Per capire bene cosa sono le emozioni, dobbiamo fare un passo indietro, e comprendere che se siamo arrivati fin qui, nella storia evolutiva umana, è perché un meccanismo di sopravvivenza innato ci ha permesso di continuare a popolare il pianeta.
Le donne e gli uomini che ci hanno preceduto si trovavano ad affrontare sfide quotidiane che li mettevano a rischio di morte; oggi nonostante la situazione sia molto cambiata, il modo di funzionare del nostro cervello è rimasto lo stesso: sempre alla ricerca di possibili pericoli, sempre pronto a rilevare tutto ciò che può andare storto, e ignorare tutto ciò che è positivo.

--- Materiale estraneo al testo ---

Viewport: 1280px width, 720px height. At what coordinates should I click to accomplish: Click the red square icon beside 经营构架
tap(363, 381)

Un tempo, il rifiuto da parte della propria tribù poteva rivelarsi una minaccia alla sopravvivenza dell’individuo; oggi la paura del rifiuto ci causa dolore e sofferenza, anche se in realtà le conseguenze non sono paragonabili a quello che sarebbe potuto succedere a una donna o un uomo di tanti anni fa.

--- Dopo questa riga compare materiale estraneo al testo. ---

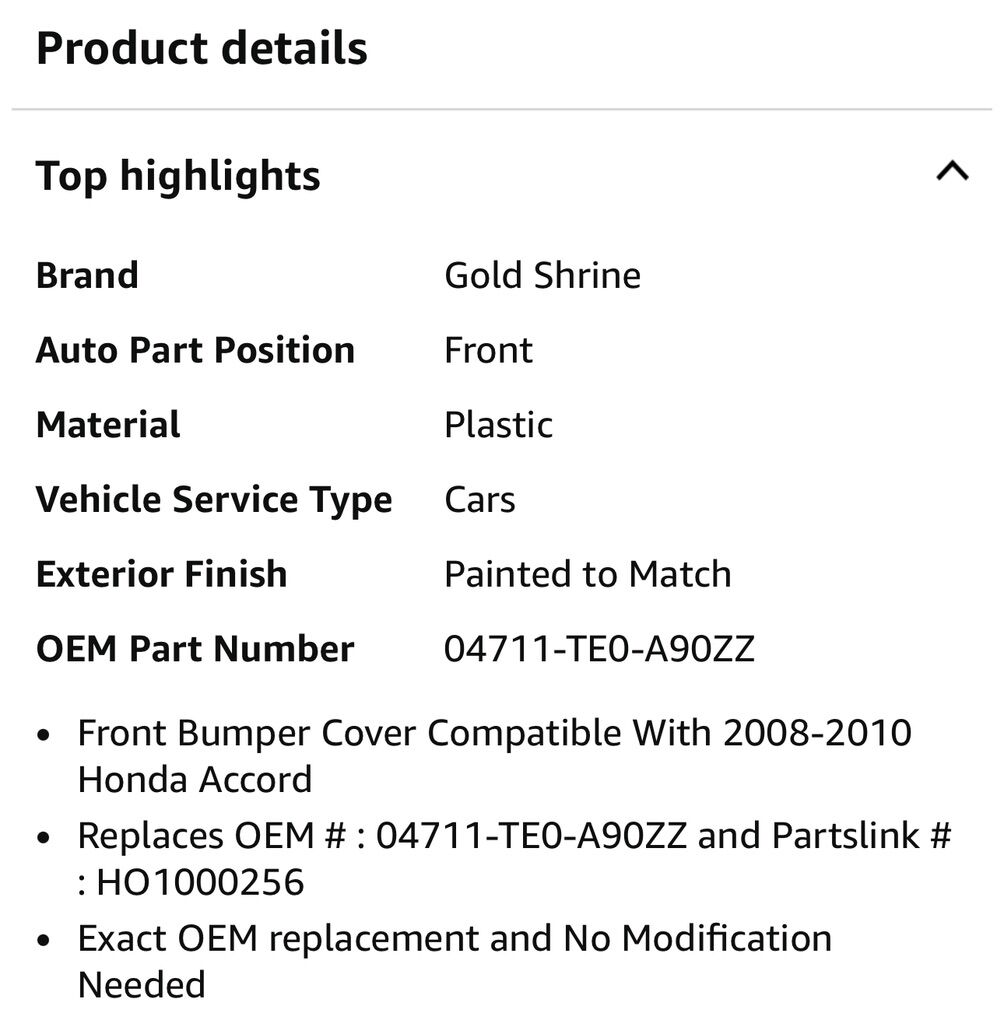This screenshot has height=1020, width=1004.
Task: Click the Exact OEM replacement bullet
Action: (454, 938)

Tutto questo per dire che abbiamo un naturale bias nei confronti di tutto ciò che è negativo e che non sappiamo distinguere le minacce immaginarie da quelle reali. La verità è che il nostro cervello non è stato programmato per renderci felici, ma per assicurarci la sopravvivenza.
La dopamina è un neurotrasmettitore che attiva i centri del piacere; tutto ciò che ci dà piacere aumenta i suoi livelli e questo ci permette di provare un senso di appagamento. La sua funzione primaria è di sopravvivenza, perché ci spinge per esempio a sfamarci e ad accoppiarci, in modo tale che non moriamo di fame e che la continuità della specie sia garantita.
La nostra società ci vende una versione di dopamina che alla fine ci rende infelici, perché ci rende dipendenti da essa. I marketer hanno capito bene come funziona questo meccanismo della ricompensa e del piacere e lo utilizzano per renderci dipendenti dai social, dai dispositivi oppure dal cibo o altri oggetti materiali. Inoltre, la nostra mente si abitua facilmente alle nuove condizioni, per cui il mito del “se avrò quella cosa, sarò felice” lascia il tempo che trova. Una volta che avremmo raggiunto la “cosa” che in teoria avrebbe dovuto regalarci felicità eterna, saremo presto di nuovo insoddisfatti e avremo bisogno di nuovi oggetti o esperienze da aggiungere alla lista dei desideri. Nel lungo periodo, non sono gli eventi esterni a determinare il nostro grado di felicità, ma la nostra attitudine verso la vita che influenza la nostra capacità di stare bene.